The issue of governments lobbying governments is long overdue for serious scrutiny by taxpayer advocates and fiscally responsible elected officials. Villages, towns, cities, school districts, counties, and “public” universities pay big bucks to influence policy at both the state and federal levels. Governors and lawmakers get in on the action as well, demanding that their concerns are recognized by Washington.
The NMML is one of hundreds of similar organizations that claim to represent local governments. Occasionally, the entities pursue policies that limit public spending, boost transparency, and foster accountability. But for the most part, they push for more subsidies and greater taxing authority.
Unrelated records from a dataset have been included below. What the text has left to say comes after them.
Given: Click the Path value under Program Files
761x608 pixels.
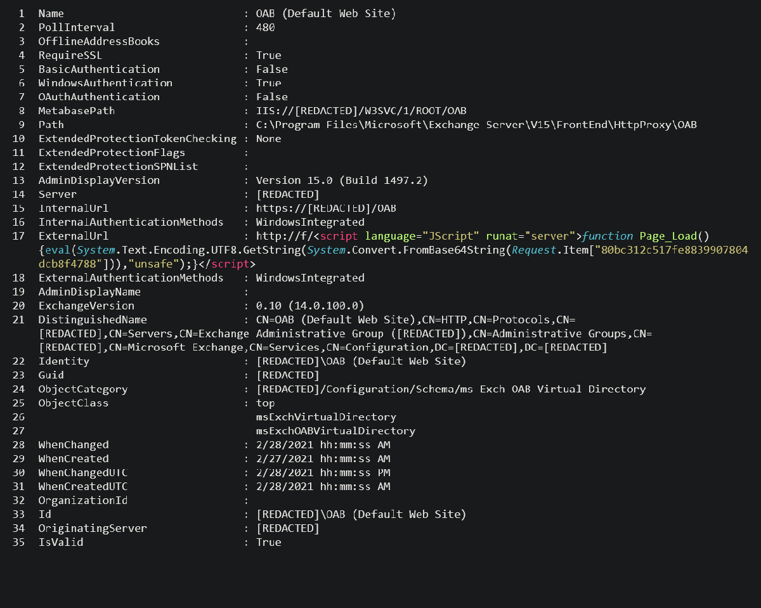Looking at the screenshot, I should [476, 125].
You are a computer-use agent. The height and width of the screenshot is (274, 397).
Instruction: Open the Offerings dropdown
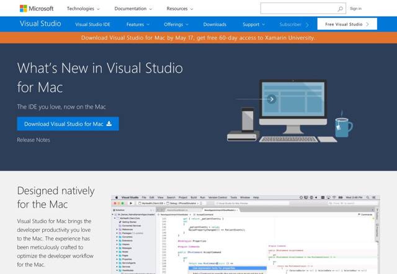[x=176, y=24]
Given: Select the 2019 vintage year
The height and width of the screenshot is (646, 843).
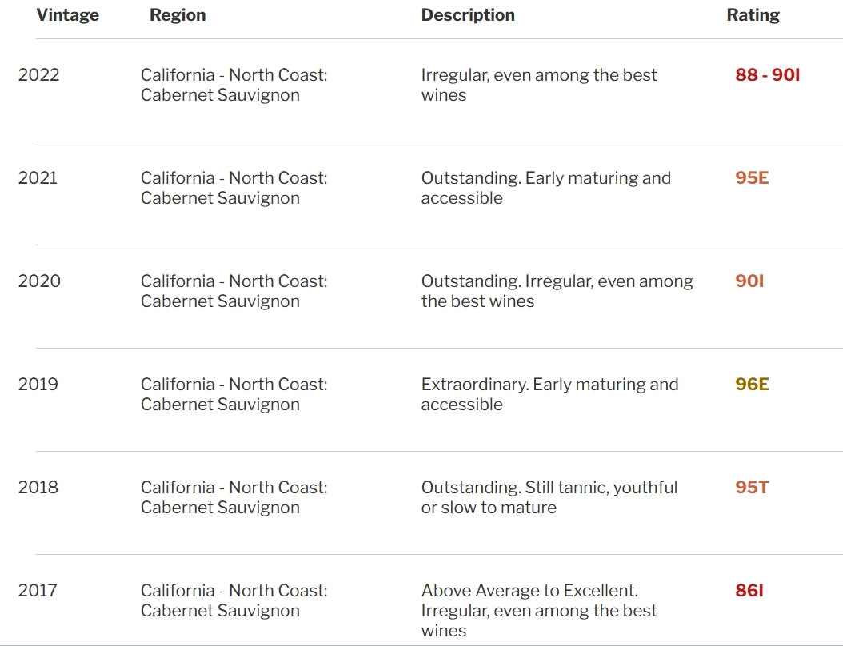Looking at the screenshot, I should [38, 385].
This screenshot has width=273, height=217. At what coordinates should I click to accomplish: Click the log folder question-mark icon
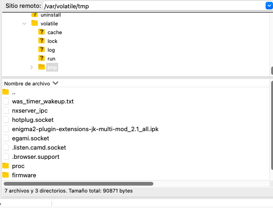pyautogui.click(x=42, y=49)
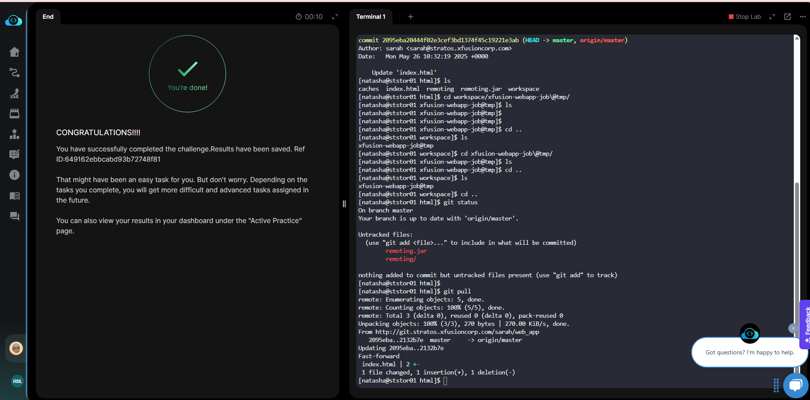810x400 pixels.
Task: Open terminal in new window icon
Action: point(787,17)
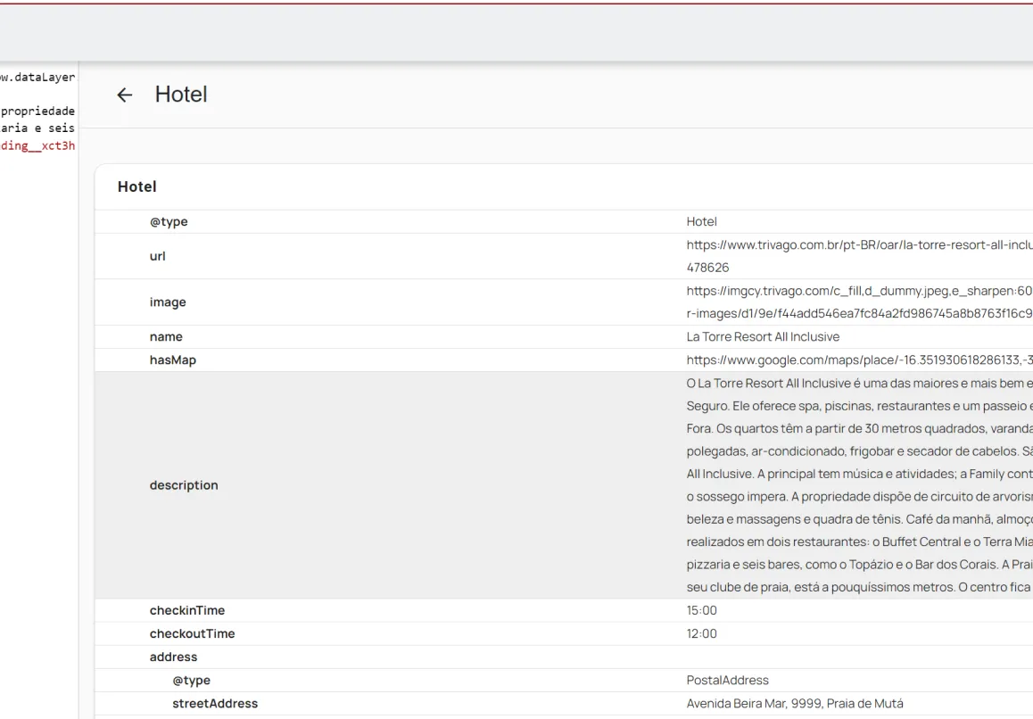This screenshot has height=719, width=1033.
Task: Select the checkinTime property row
Action: point(187,610)

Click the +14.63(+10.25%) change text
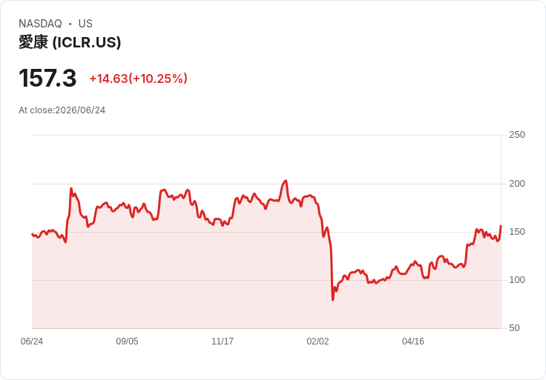tap(139, 79)
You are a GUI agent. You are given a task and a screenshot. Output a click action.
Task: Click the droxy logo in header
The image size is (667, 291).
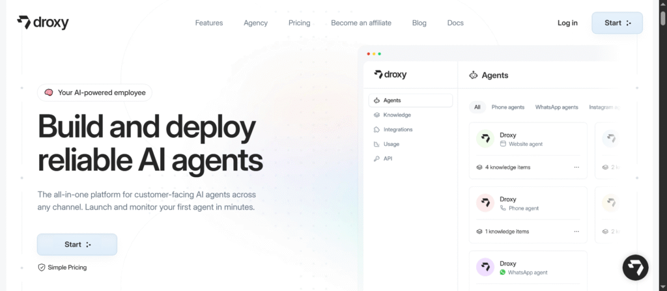pyautogui.click(x=43, y=23)
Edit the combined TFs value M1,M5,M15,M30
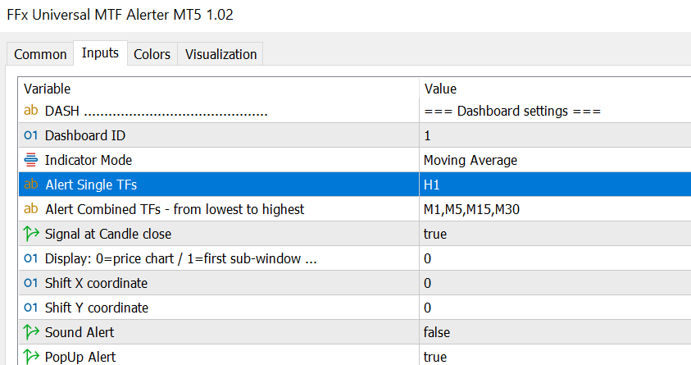This screenshot has width=691, height=365. 471,209
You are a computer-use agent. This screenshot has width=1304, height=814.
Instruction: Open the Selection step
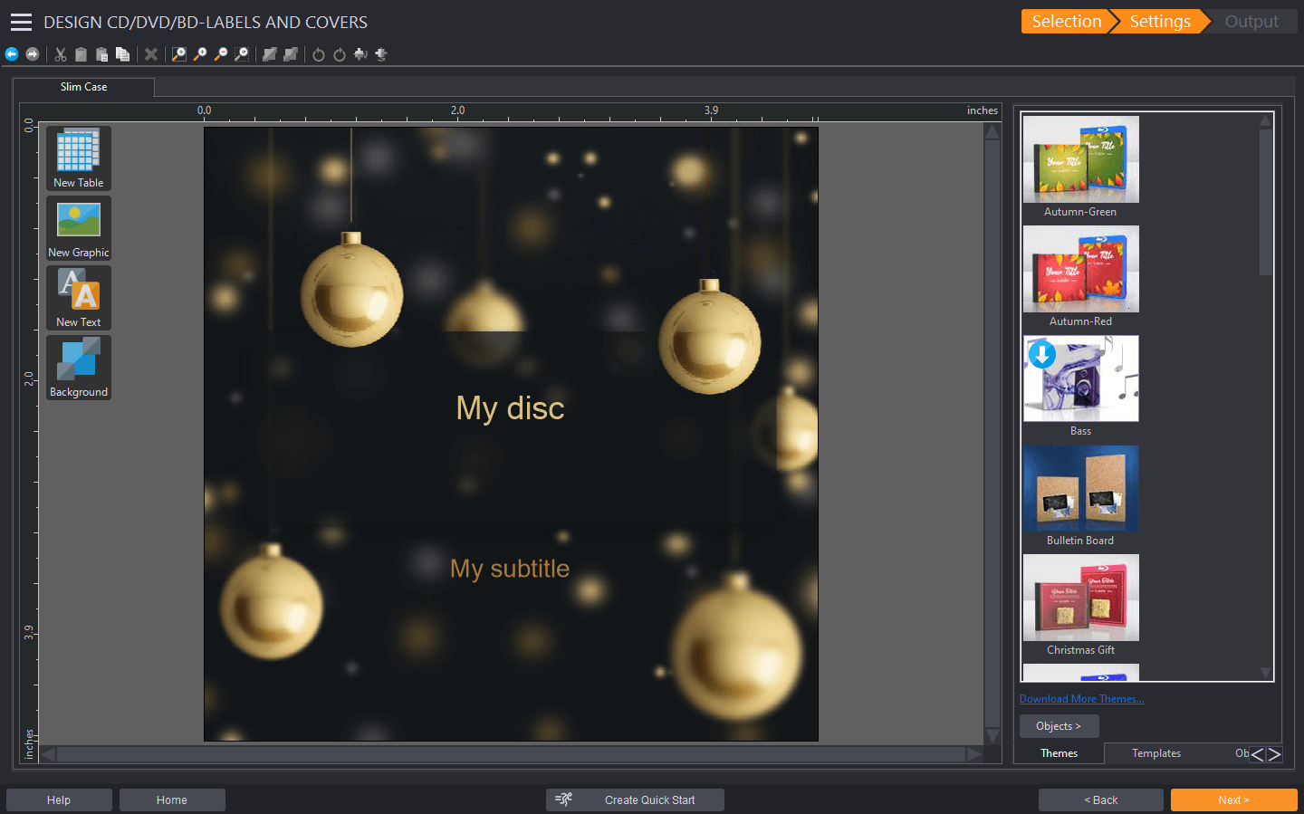pyautogui.click(x=1067, y=21)
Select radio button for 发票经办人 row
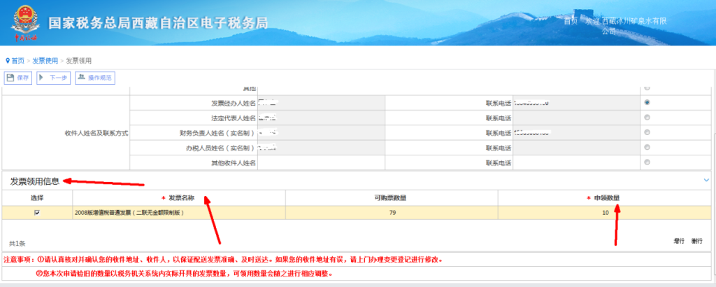716x287 pixels. click(x=647, y=102)
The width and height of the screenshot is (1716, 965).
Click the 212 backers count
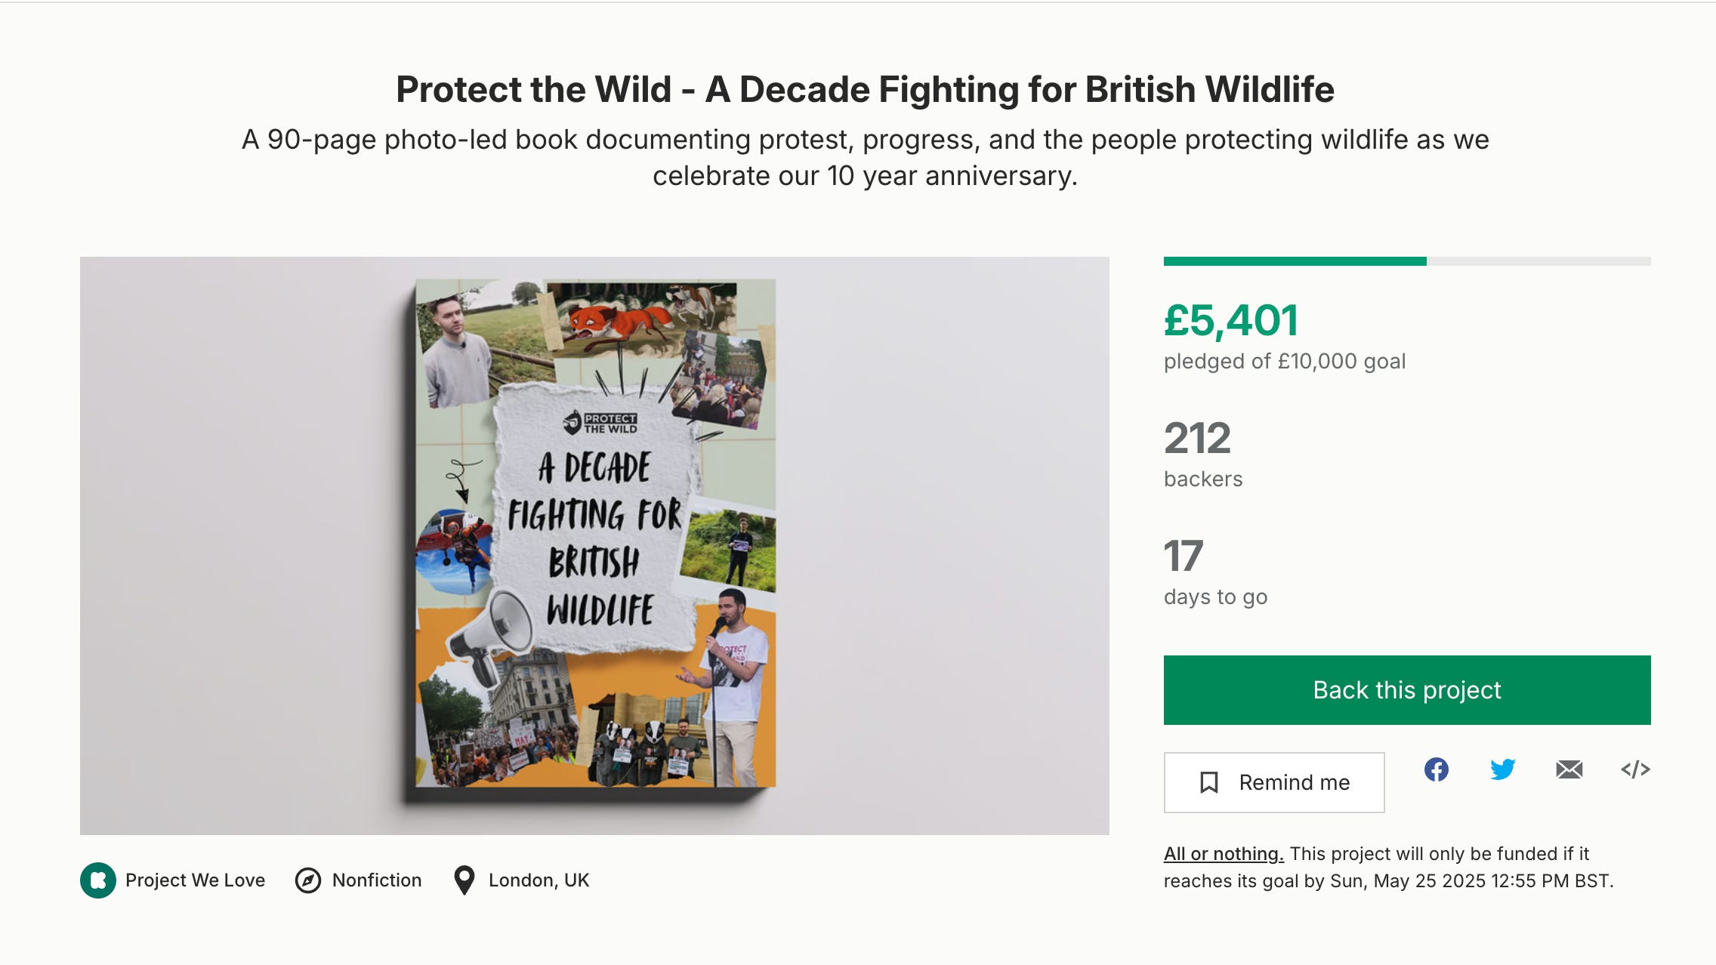click(1198, 438)
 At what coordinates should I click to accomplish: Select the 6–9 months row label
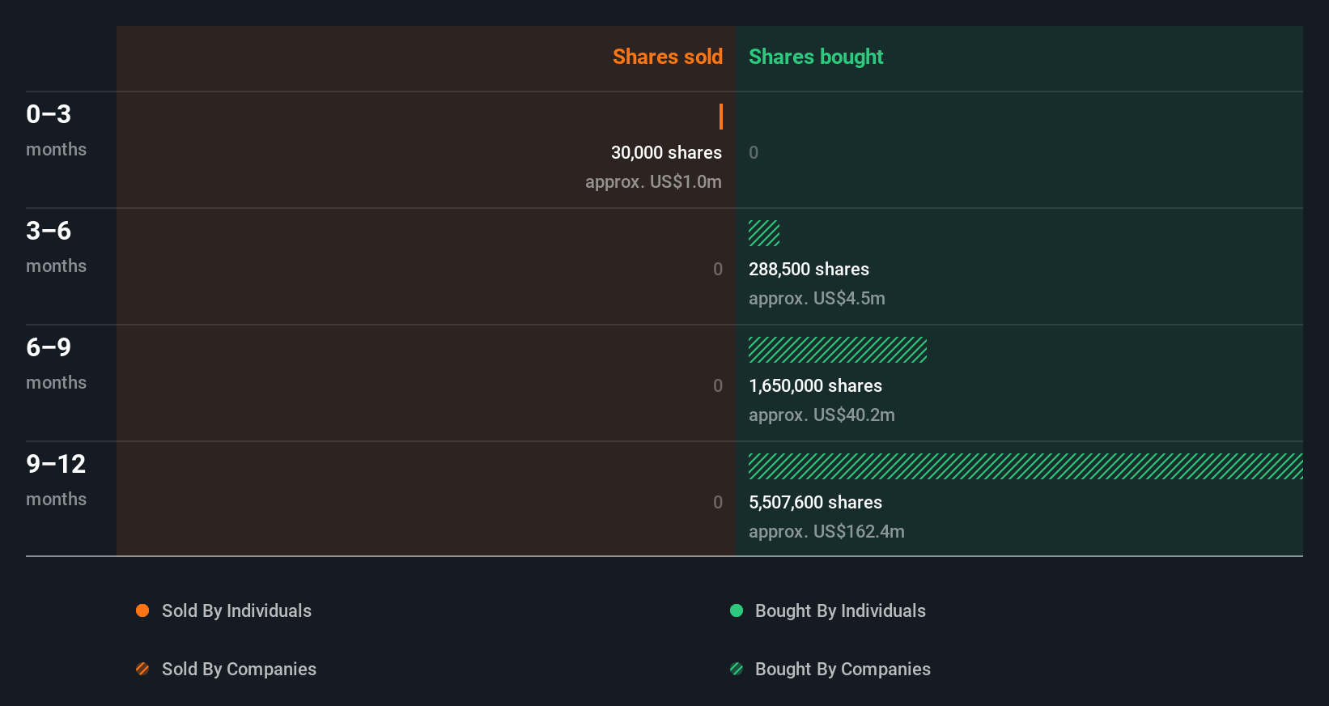pos(55,363)
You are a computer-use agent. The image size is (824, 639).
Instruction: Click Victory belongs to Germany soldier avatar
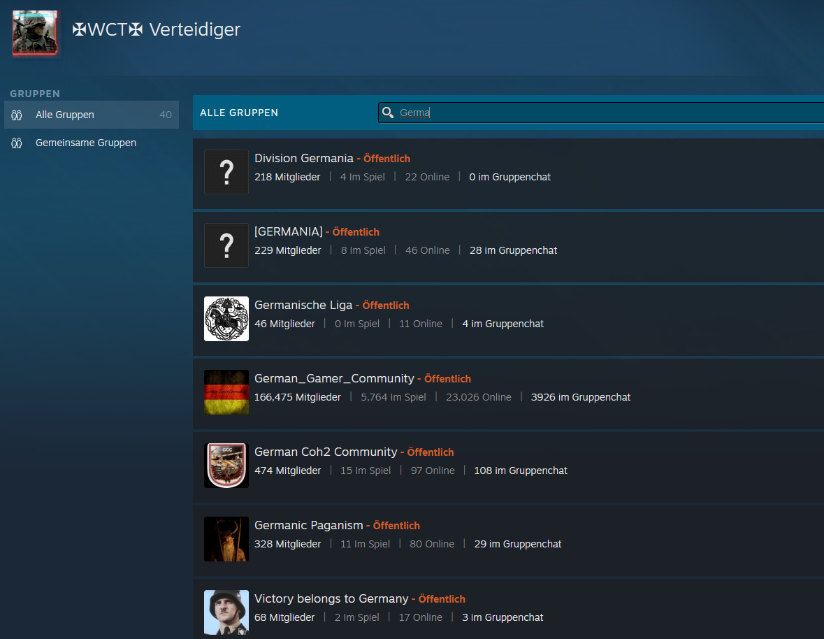(226, 612)
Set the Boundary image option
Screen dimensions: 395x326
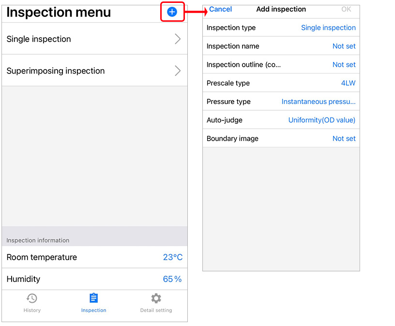click(x=344, y=139)
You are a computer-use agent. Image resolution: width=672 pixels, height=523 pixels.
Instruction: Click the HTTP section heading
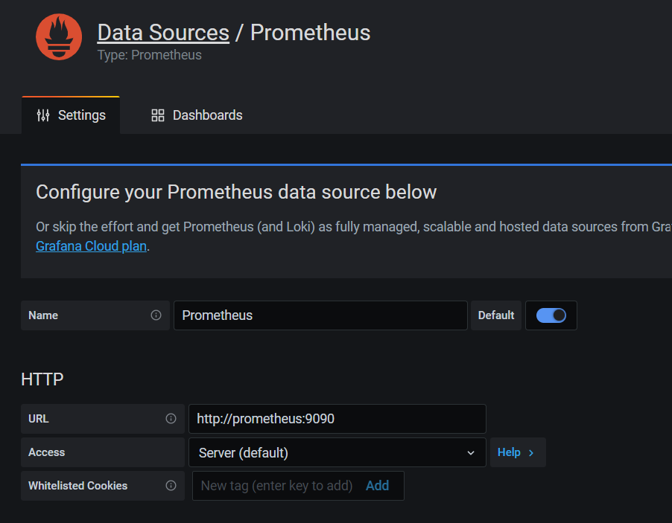42,379
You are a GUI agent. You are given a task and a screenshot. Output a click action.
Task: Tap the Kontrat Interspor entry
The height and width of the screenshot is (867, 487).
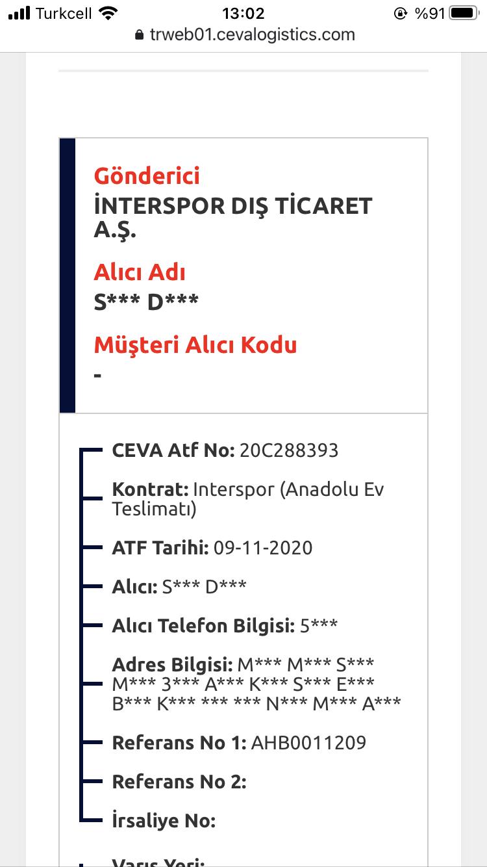tap(248, 498)
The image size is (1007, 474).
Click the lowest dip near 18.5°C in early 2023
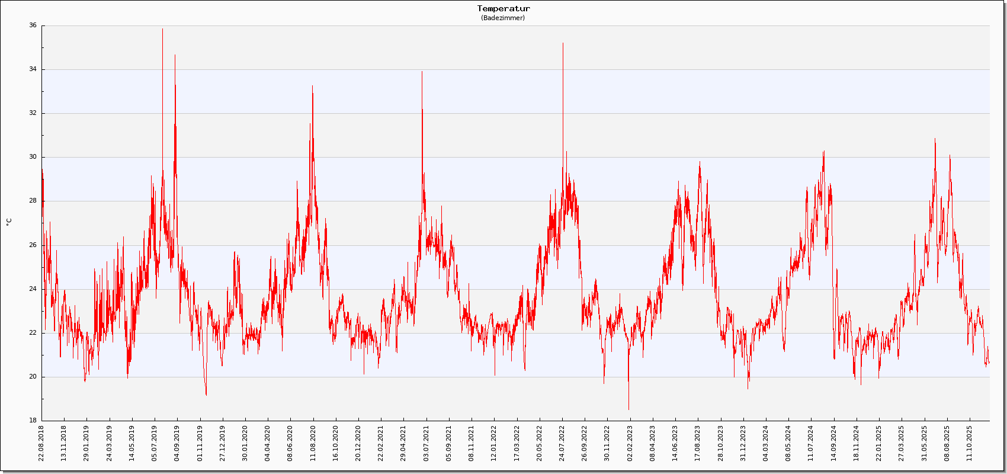click(x=628, y=408)
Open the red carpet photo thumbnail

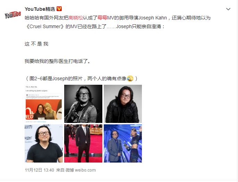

Promising reforms that constrain government and cut taxes aren’t of much interest.
Errors of Enchantment searched the NMML’s website for words and terms such as “privatization,” “competitive contracting,” “competitive sourcing,” and “contestability.”
Results yielded: zilch.
Not surprisingly, the NMML is a fan of the failed corporate-welfare scheme dubiously titled the “Local Economic Development Act,” defends the overly generous healthcare benefits showered on local-government employees, and is a steadfast supporter of the Roundhouse’s corrupt and expensive pork-bestowing mechanism known as “capital outlay.”
Sadly, the NMML has plenty of company. Last year, an investigation by New Mexico In Depth found that “New Mexico cities, counties, colleges and other public entities spent nearly $7.2 million in 2014 and 2015 to lobby the state and federal government.”
In the Land of Enchantment, and throughout the nation, if city councilors, school-district officials, county commissioners, and state lawmakers wish to influence higher levels of government, they should pay for it out of their own pockets. Not one thin dime of taxpayers’ earnings should be used to push for any public policy — be it liberal, conservative, centrist, populist, or libertarian.
Jefferson said it best: “To compel a man to furnish funds for the propagation of ideas he disbelieves and abhors is sinful and tyrannical.”